According to Pivotal Research analysis of Nielsen data, 11% of all viewing in U.S. households with adults 18-49 occurs on a connected device or smart TV. For Roku’s Manager of Advertising Research, Dan Robbins (pictured above), who moved to Rokufrom Nielsen about a year ago, that is the type of information that is fueling growth in advertising investment as the cord cutting audience grows. Robbins’ team works with nearly half of the top advertisers on the AdAge Leading National Advertisers 2017 Index and most of the largest ad agencies to help them measure the success of their media spend. In an exclusive interview with MediaVillage, he shared details of how Roku’s proprietary data, in conjunction with third-party research, is helping brands and media teams to create more effective and efficient ad campaigns.
Kathy Newberger: Can you tell me about the research you share with advertisers?
Dan Robbins: There are two main ways research helps. First, we have third-party measurement. We are still the only OTT company with a Nielsen partnership that lets us guarantee age and gender demos. That in turn enables us to provide the same traditional TV metrics that buyers are familiar with, but on OTT. Second, because we can match that third-party data to our own, brands can attribute consumer behaviors such as site visits, store visits and actual purchases to their OTT investment. Also, our research provides a lot of insight on who the OTT viewer is and what they watch on the TV screen, which helps advertisers make the most of that investment.
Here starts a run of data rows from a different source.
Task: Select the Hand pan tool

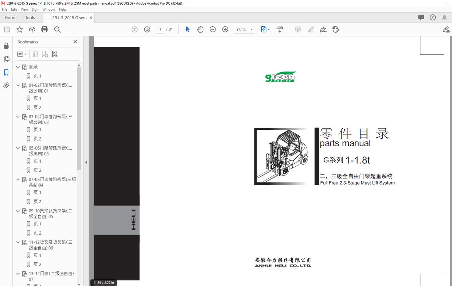Action: click(200, 30)
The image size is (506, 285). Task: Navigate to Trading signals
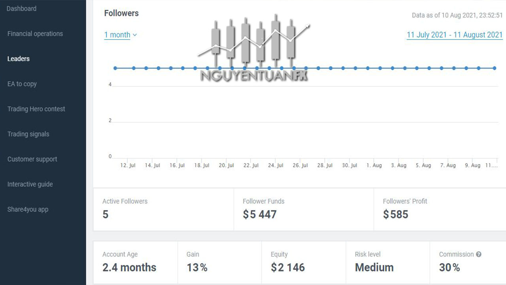coord(28,134)
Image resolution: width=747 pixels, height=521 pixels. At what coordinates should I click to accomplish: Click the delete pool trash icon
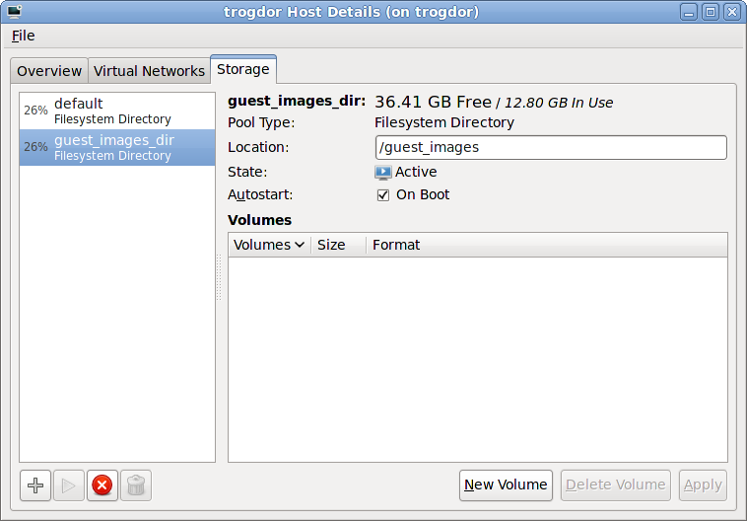pyautogui.click(x=136, y=485)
Newberger: Make the most of their investment how?
Robbins: The way I think about what advertisers look for is, “At what point is the first dollar you spend on OTT working harder than the last dollar you spend on traditional television? What is that inflection point?” We help brands figure that out; we equip our advertisers to track the success of their television investments in a world where streaming is mainstream. Roku is not just the largest entry point for consumers into OTT programming; with Nielsen showing that we have 44 percent of active OTT devices, we’re also very well positioned to look at both OTT and traditional TV viewing.
Newberger: You can look at both linear and streaming behavior?
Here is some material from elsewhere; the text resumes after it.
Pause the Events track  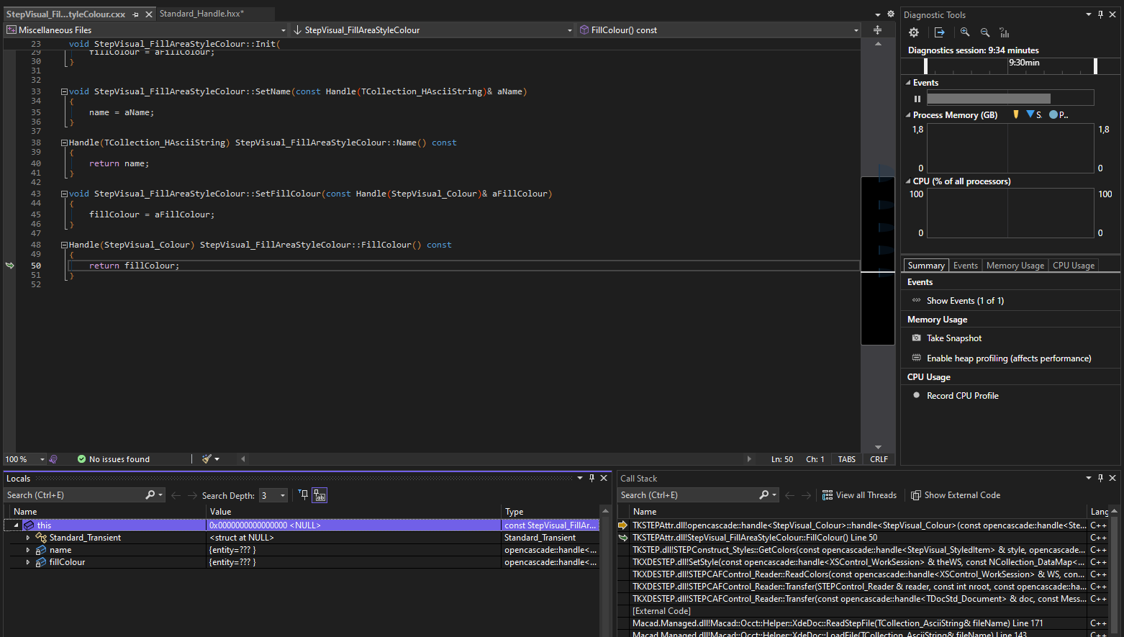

Robbins: On the OTT side, we have deep insight into what content our users stream. On linear TV we offer consumers a “More Ways to Watch” feature that recommends programming based on consumer preferences and viewing habits. That feature uses automatic content recognition (ACR) built into our Roku-branded smart TV to help serve up those recommendations. From that technology, we can gain further insight into how people are watching traditional TV. That gives the marketers we work with a de-duplicated look at television viewership.
Newberger: OK, so if I’m the strategist responsible for planning television for a national brand, how, specifically, does your team help?
Robbins: We look at what audience is missing in your TV plan by not advertising in OTT. One key thing that comes up frequently is that younger audiences are harder and harder to reach on linear TV. For us, OTT is an exciting opportunity because we have so many of those demos desirable to advertisers. About 45% of Roku users don’t have pay TV. That said, OTT isn’t just one type of audience — streaming is mainstream.
We’ll show you how many people your traditional TV campaign is reaching, and we can illustrate the additional folks you’ll reach by adding OTT. That number is significant; according to a study we commissioned from Nielsen, 74.9% of Roku’s audience are light linear TV viewers. This means they are in the bottom third of traditional viewing by time spent and are increasingly harder to find on traditional TV buys. That’s a big audience to ignore.
Newberger: Are there misconceptions about OTT?
Robbins: The way I see it, as cord-cutting accelerates, there’s an exciting opportunity for brands to use OTT to reach their intended audiences. It’s main stage and prime time now. If an agency isn’t making OTT part of a brand’s television plan, either because they think others aren’t or because they don’t realize that OTT is measurable, they’re doing that brand a disservice. We’re doing a webinar this week [Thursday, Dec. 14 at 1 p.m. ET] and we’re hoping that we get participants across the entire media ecosystem — from agency planners and buyers to research and analytics folks to brand managers. We’ll be sharing examples of tactics that advertisers are using today to engage cord-cutters and talking about how brands are quantifying impact of buying television more smartly and measuring return on advertising investment.
In a world where linear is significantly down, but TV remains important to marketing plans because it builds brands, it’s an exciting opportunity to understand how OTT is measured and what’s possible.